Resolutie 1897 van de Veiligheidsraad van de Verenigde Naties werd op 30 november 2009 unaniem door de VN-Veiligheidsraad aangenomen. Met deze resolutie werd de toestemming die eerder aan de landen was verleend om de territoriale wateren van Somalië te betreden in het kader van de strijd tegen de piraterij aldaar met 12 maanden verlengd[1].

Achtergrond[bewerken | brontekst bewerken]

Zie Piraterij in Somalië voor het hoofdartikel over dit onderwerp.

In 1960 werden de voormalige kolonies Brits Somaliland en Italiaans Somaliland onafhankelijk en samengevoegd tot Somalië. In 1969 greep het leger de macht en werd Somalië een socialistisch-islamitisch land. In de jaren 1980 leidde het verzet tegen het totalitair geworden regime tot een burgeroorlog en in 1991 viel het centrale regime. Vanaf dan beheersten verschillende groeperingen elke een deel van het land en enkele delen scheurden zich ook af van Somalië. Toen milities van de Unie van Islamitische Rechtbanken de hoofdstad Mogadishu veroverden greep buurland Ethiopië in en heroverde de stad. In 2008 werd piraterij voor de kust van Somalië een groot probleem.
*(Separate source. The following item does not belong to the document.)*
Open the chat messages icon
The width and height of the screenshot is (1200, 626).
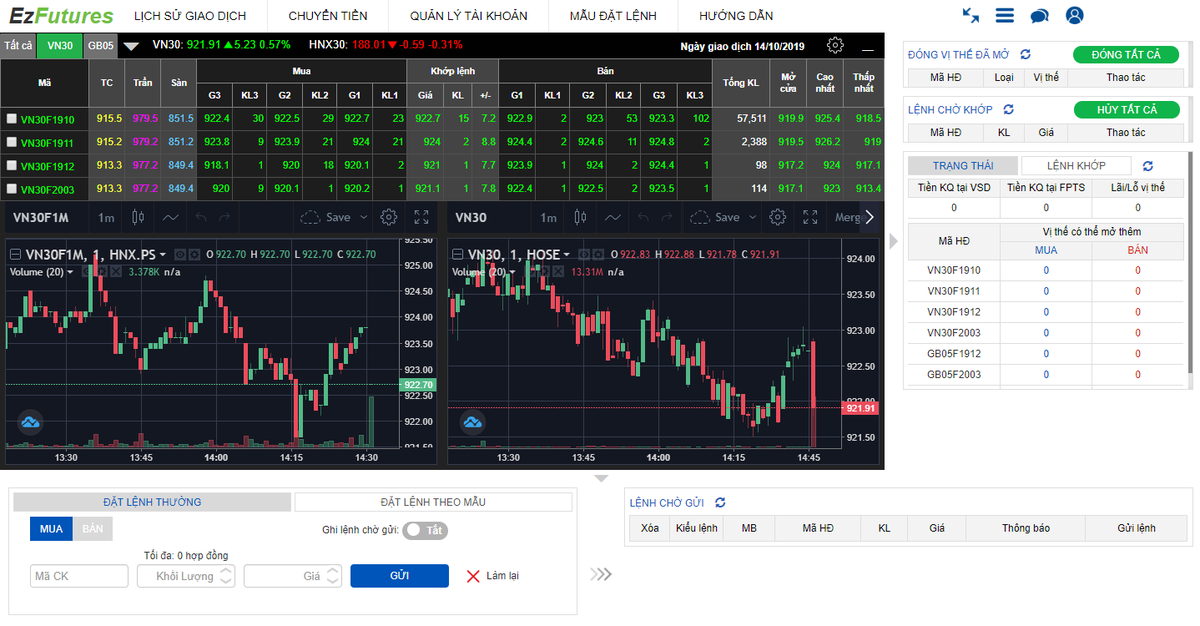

Inhoud[bewerken | brontekst bewerken]

Waarnemingen[bewerken | brontekst bewerken]

Piraterij en gewapende overvallen ter zee bleven de levering van hulpgoederen aan Somalië en de commerciële scheepvaart in diens regio bedreigen. Die dreiging deinde ook steeds verder uit in de Indische Oceaan.

Men erkende Somaliës soevereiniteit, maar hield ook rekening met de crisis in het land en de beperkte daadkracht van 's lands tijdelijke regering om iets aan de piraterij te doen. Die regering had daarom om internationale hulp gevraagd.

De Europese Unie was bereid haar Operatie Atalanta te verlengen tot december 2010. Verder had ook de NAVO marineschepen ter plaatse in de strijd tegen de piraten.

Naast daadkracht ontbrak het Somalië ook aan capaciteit en wetgeving om gevangen piraten te berechten en vast te houden. De inspanningen van Kenia om de berechting op zich te nemen werden geloofd, alsook internationale inspanningen om het Somalische rechtssysteem te versterken.

Handelingen[bewerken | brontekst bewerken]

Wederom werd de piraterij veroordeeld. Volgens een rapport van de waarnemingsgroep in Somalië liep het probleem verder uit de hand door de escalerende losgeldbetalingen en ineffectiviteit van het wapenembargo dat met resolutie 733 (1992) was ingesteld.

Alle landen en organisaties met de nodige capaciteiten werden opnieuw opgeroepen deel te nemen aan de strijd tegen de piraterij voor de kust van Somalië door militaire schepen en -vliegtuigen in te zetten en boten en wapens van piraten in beslag te nemen. Ze werden ook uitgenodigd speciale overeenkomsten te sluiten met landen die bereid waren gevangen piraten in bewaring te houden. Ze werden opnieuw voor een periode van 12 maanden toegelaten die strijd voor de kust van Somalië te vervolgen. Voorts werd opgeroepen Somalië bij te staan om betrokkenen bij piraterij te vervolgen.